Tadata : idée ingénieuse ou violation du RGPD ?

Cette nouvelle application lancée au mois de janvier, proposant aux jeunes (étudiants, lycéens et alternants) de vendre leurs données personnelles en ligne, leur promettant donc un gain financier, fait sujet à polémiques.

 

Il n’est plus un secret que la gestion du budget d’un jeune étudiant n’est pas chose facile, tous les moyens pour arrondir les fins de mois sont bons à prendre. L’application Tadata semble alors être un moyen tout à fait attractif pour se faire de l’argent facilement, tant la manœuvre paraît simple : fournir une information sur soi de son choix, qui sera ensuite revendue à des entreprises pour qu’elles adressent ensuite des publicités ciblées. Une petite somme est alors reversée sur le compte de l’étudiant en échange de cette information.

De fait l’idée de monétiser l’échange de données ne semble pas effarante, dans la mesure où celles-ci sont pour la plupart déjà exploitées gratuitement par de nombreuses sociétés. Parmi les slogans de l’application, le parlant « Internet vous vole ? Résistez ! » montre la volonté de la plateforme de permettre à l’utilisateur de se réapproprier ses données.

L’application se targue du slogan « Quitte à voir tes données captées et utilisées, autant qu’il s’agisse de données que tu auras choisies de renseigner spontanément, et que leur utilisation te rapport de l’argent ! ».

Les étudiants sont donc invités par le biais de la plateforme, à échanger leurs données volontairement dans le but d’obtenir un gain financier (5 à 40€ par mois), ou des cartes cadeaux.

Tadata joue sa stratégie commerciale sur la transparence, en informant que contrairement aux pratiques des géants d’internet, l’utilisateur sera ici averti de l’entreprise ayant acquis ses données.

Cependant ici  le doute s’installe, pourquoi viser spécifiquement un public de 15-25 ans ? Cela ne dissimulerait-il pas une pratique de manipulation d’un public vulnérable, à la recherche d’aides financières faciles et peu chronophages ?

L’application a déjà séduit plus de 1500 jeunes, et la croissance de sa popularité inquiète. En apparence, l’intention paraît honnête, cependant la notion de vente de données suscite la méfiance. L’Internet Society France, une ONG militant pour la protection des internautes, a ainsi saisi la CNIL mardi. « La vente des données, par nature, n’est pas autorisée par le Règlement général sur la protection des données (RGPD), en vigueur depuis 2018 » déclare Nicolas Chagny son président. De fait, figure dans le règlement que les sites et applications ne peuvent collecter des donnes des internautes sans un consentement « libre, spécifique, éclairé, univoque et révocable ».

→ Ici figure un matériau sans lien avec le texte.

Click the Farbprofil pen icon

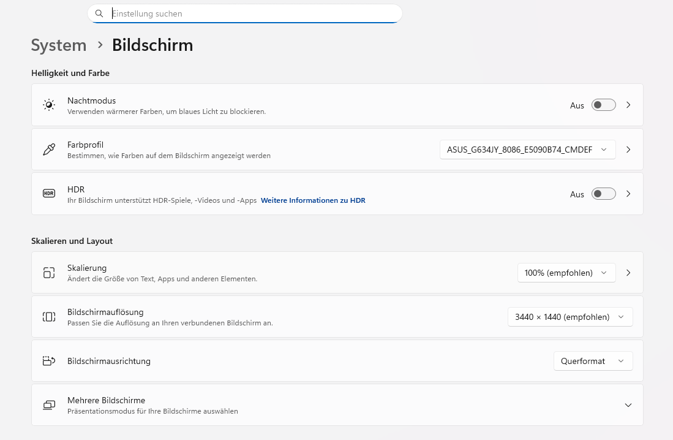coord(49,150)
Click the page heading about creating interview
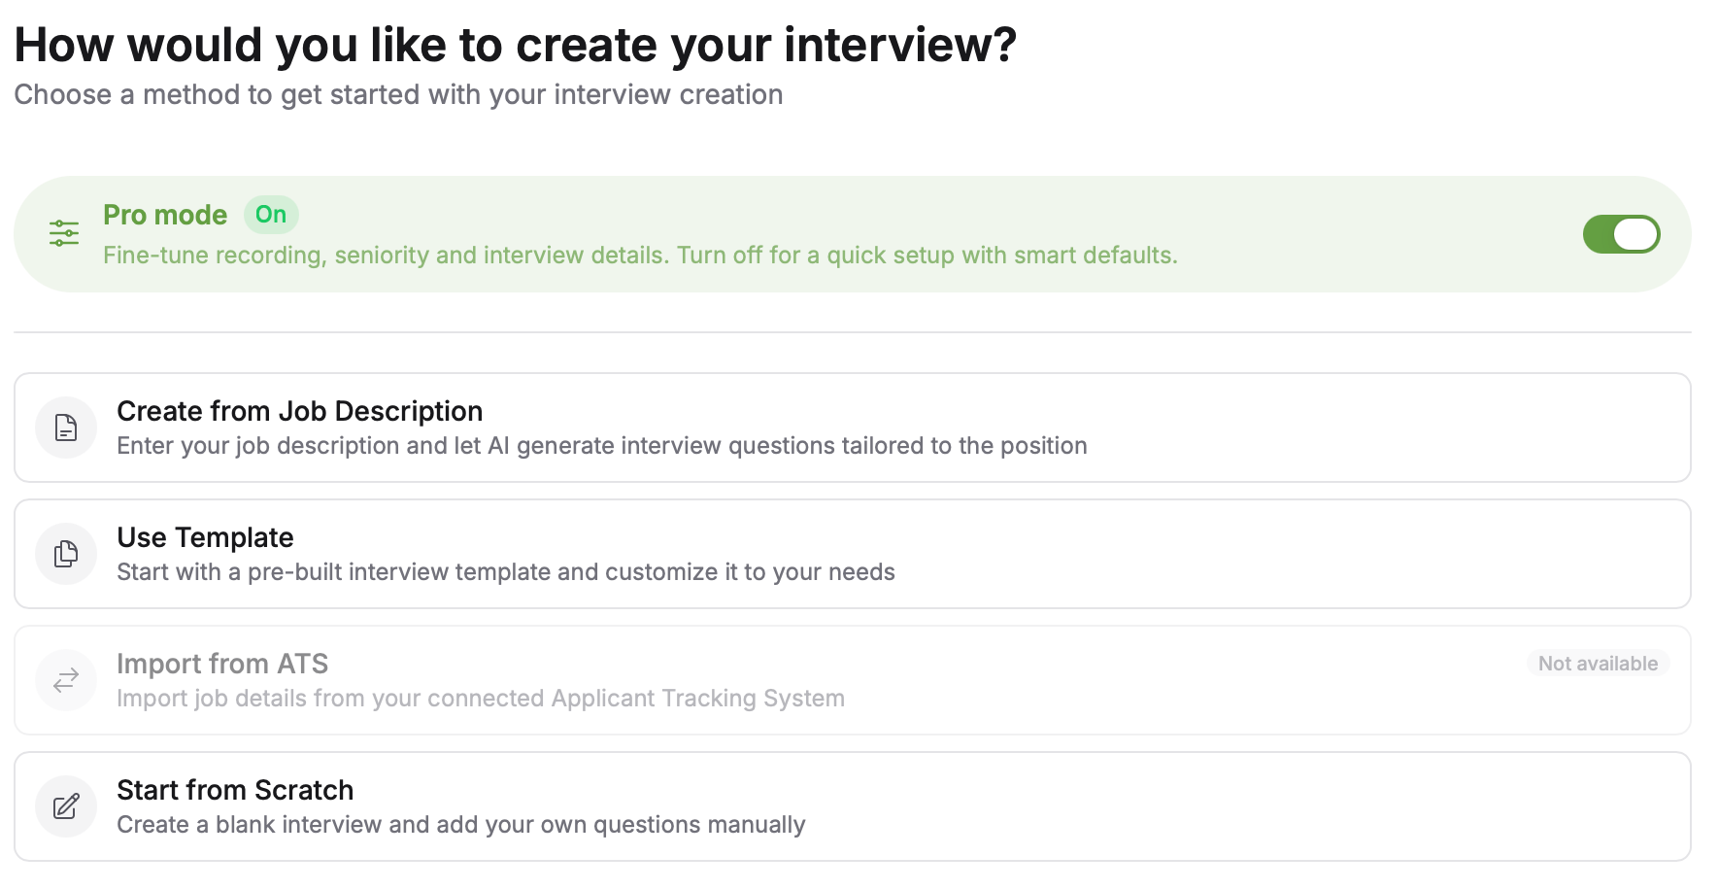The width and height of the screenshot is (1719, 890). coord(516,45)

L’inquiétude règne surtout sur les conditions générales Tadata, floues et imparfaites, de par l’absence de cases à cocher et de rappel de mentions légales. L’inquiétude est d’autant plus justifiée que l’équité, la transparence et la sécurité sont les fers de lance promus par l’application.

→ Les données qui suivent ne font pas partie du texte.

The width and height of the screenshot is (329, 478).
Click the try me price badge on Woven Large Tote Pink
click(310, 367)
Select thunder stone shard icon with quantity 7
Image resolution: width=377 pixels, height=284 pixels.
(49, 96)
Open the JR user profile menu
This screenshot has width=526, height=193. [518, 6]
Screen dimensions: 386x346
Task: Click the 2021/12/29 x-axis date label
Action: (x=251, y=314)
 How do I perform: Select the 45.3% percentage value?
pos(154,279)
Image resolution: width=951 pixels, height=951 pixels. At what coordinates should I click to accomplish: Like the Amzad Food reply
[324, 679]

L’aspect nébuleux de la plateforme est sans doute lié à sa très récente apparition, et une évolution sera sûrement opérée pour pallier l’amateurisme apparent de la sécurité des procédures d’inscription et des finalités techniques liées aux données des utilisateurs, afin que le site devienne irréprochable en accord avec les objectifs visés.

Se pose donc au centre du débat la patrimonialité des données, peut-on vendre ses données selon son bon vouloir ? Faut-il s’adapter à la société évolutive d’aujourd’hui ? Si les fondateurs se défendent en avançant que tout jeune peut se désinscrire à tout moment, une fois les données échangées, elles ne sont plus récupérables puisque vendues. La vente étant un transfert de propriété, la donnée en question n’appartient plus à l’utilisateur, mais bien à la plateforme, en suivant la logique du site.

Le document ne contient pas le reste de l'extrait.